Jailbreaking an iPhone leaves users vulnerable to attack by stripping away most of the handset's security protections, a security researcher warned Thursday.
"If you care about security, don't use a jailbroken iPhone," said security researcher Charlie Miller, speaking at the SyScan security conference in Singapore on Thursday.
Jailbreaking is a term used to describe the process of stripping away the protections that prevent a user from installing applications on an iPhone that have not been digitally signed by Apple. Jailbreaking tools have been popular among users in the U.S. and elsewhere who do not want to be tied to a specific operator, or who want to add software or capabilities to the phone that Apple doesn't offer.
The process removes around 80 percent of the security protections built into the phone's software, making it more vulnerable, Miller said.
Overall, the stripped-down version of Mac OS X used in the iPhone makes it more secure than computers running the full version of the operating system, Miller said.
Many capabilities contained in the full version of the operating system, like support for Java and Adobe Flash, are not available on the iPhone.
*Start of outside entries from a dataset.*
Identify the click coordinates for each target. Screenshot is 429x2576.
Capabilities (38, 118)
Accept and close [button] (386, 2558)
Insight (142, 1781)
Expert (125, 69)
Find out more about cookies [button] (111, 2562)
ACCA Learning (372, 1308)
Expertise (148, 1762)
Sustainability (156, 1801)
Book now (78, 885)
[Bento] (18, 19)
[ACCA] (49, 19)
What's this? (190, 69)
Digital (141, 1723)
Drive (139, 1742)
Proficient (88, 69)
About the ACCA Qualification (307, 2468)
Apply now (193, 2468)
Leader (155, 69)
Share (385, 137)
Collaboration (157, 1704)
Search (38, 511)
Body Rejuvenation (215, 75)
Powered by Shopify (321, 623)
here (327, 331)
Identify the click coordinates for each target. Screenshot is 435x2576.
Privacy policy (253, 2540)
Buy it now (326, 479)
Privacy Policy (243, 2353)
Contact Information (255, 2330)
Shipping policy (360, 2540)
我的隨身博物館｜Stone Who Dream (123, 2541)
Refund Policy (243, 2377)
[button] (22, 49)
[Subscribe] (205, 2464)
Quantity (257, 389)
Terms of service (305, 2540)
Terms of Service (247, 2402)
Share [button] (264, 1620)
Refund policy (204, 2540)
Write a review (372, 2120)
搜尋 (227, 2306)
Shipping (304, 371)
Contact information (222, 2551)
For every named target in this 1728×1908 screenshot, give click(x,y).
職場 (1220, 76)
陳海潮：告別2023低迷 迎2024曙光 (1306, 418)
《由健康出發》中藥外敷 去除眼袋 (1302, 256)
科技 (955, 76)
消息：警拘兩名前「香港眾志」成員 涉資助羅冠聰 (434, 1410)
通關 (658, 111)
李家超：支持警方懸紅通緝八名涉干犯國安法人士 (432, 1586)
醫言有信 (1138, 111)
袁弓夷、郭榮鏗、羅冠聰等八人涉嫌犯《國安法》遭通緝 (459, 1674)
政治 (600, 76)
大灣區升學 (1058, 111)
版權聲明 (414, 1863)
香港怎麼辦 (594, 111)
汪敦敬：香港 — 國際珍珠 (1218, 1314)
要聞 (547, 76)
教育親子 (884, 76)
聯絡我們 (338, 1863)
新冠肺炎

In addition, the iPhone doesn't support many of the features contained in PDF files, which have proved to be a fertile source of Mac OS X vulnerabilities. This gives attackers fewer options when looking for vulnerabilities to exploit, he said.
In addition, iPhones are limited to running applications that have been digitally signed by Apple, which means that an attacker cannot simply install and run their own software on the handset. The iPhone also has hardware protections for data stored in memory.
Jailbreaking an iPhone disables these two security functions, making the phone more vulnerable to an attack, Miller said.